Re: Deidentification (ISSUE-188)

David Singer <singer@apple.com> , 7/25/2014 4:33 PM:
 
On Jul 25, 2014, at 13:24 , Justin Brookman <jbrookman@cdt.org> wrote: 
 
>  
> On Jul 23, 2014, at 3:01 PM, David Singer <singer@apple.com> wrote: 
>  
>>  
>> On Jul 23, 2014, at 11:49 , Roy T. Fielding <fielding@gbiv.com> wrote: 
>>  
>>> On Jul 23, 2014, at 10:22 AM, David Singer wrote: 
>>>> I understand your hesitation and share some of it.  However, I feel that 
>>>> * de-identification has been defeated often enough that we cannot be sure people will always succeed 
>>>> * a user who is harmed should be able to work out who has responsibility: someone who defied a restriction on the data, or someone who made it available without that restriction. 
>>>>  
>>>> There are, alas, enough people out there who would try to engineer a situation in which it appears no-one is responsible ("we did our best to make it de-id’d”, “no-one said we couldn’t try to re-id”) that I think we need to close that chink somehow, formally. 
>>>  
>>> The right way to do that is with an accurate definition and a separate 
>>> formal requirement on any party (or third party).   Mixing the two results 
>>> in an incorrect definition due to the false negatives. 
>>  
>> I think I am fine with that;  where we talk of de-identifying the data, we say that the party doing so commits to taking responsibility, or passing on the responsibility, that it is not re-identified. 
>  
> So David, are you OK with Roy’s definition: 
>  
> A data set is considered de-identified when there exists a reasonable 
> level of justified confidence that none of the data within it can be 
> linked to a particular user, user agent, or device. 
>  
> Do either of you want to suggest language for the spec to bind parties to 
> not try to reidentify? 
 
The concept appears 3 times in the TCS, and in each place, a requirement to keep it de-identified would seem tricky to write. (Someone is welcome to try). 
 
Perhaps it would be cleaner to have two definitions: 
 
* de-identified 
 
* persistently de-identified 
 
with the first being a definition of the state (as above), and the second has the data carrying the requirement requirement that the originator not attempt to re-identify, and that any sharing with another party by the originator or anyone receiving the data with this restriction, either pass on the restriction, or accept the responsibility if re-identification in fact occurs. 
 
then we can use the one or the other in the document, as appropriate. 

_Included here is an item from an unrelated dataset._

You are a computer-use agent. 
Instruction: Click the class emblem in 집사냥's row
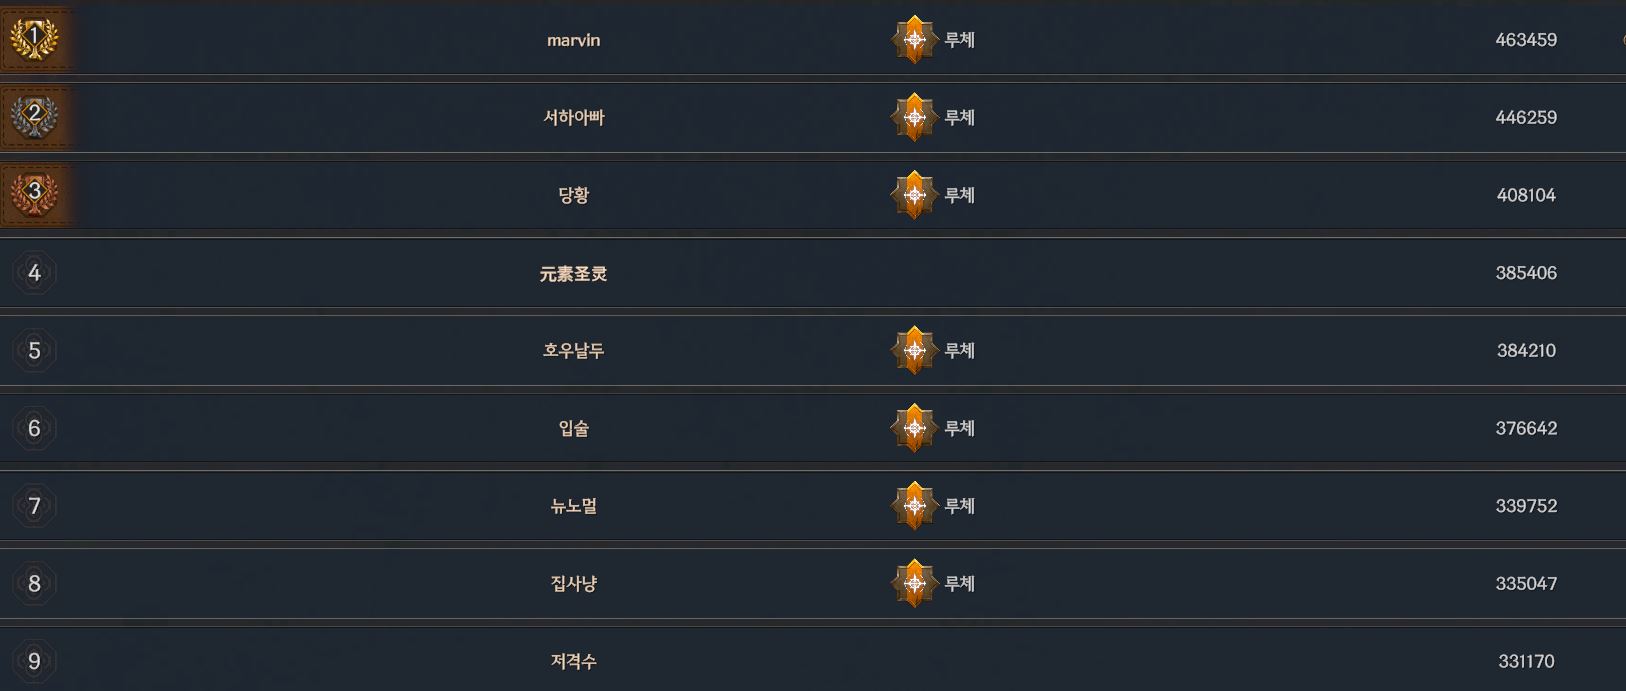[x=913, y=583]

So this sounds like a stricter version of the red-yellow-green discussion from before.  What do you envision requiring regular deidentification, and what would require persistently de-identified (really deidentified + promises/liability)?  Would it be just for sharing?  So there wouldn't need to be an internal promise not to reidentify, but if you release, you either get a promise or take responsibility?

What would "responsibility" look like?  We can't really create a cause of action with a technical standard.

 
>  
>  
>  
 
David Singer 
Manager, Software Standards, Apple Inc.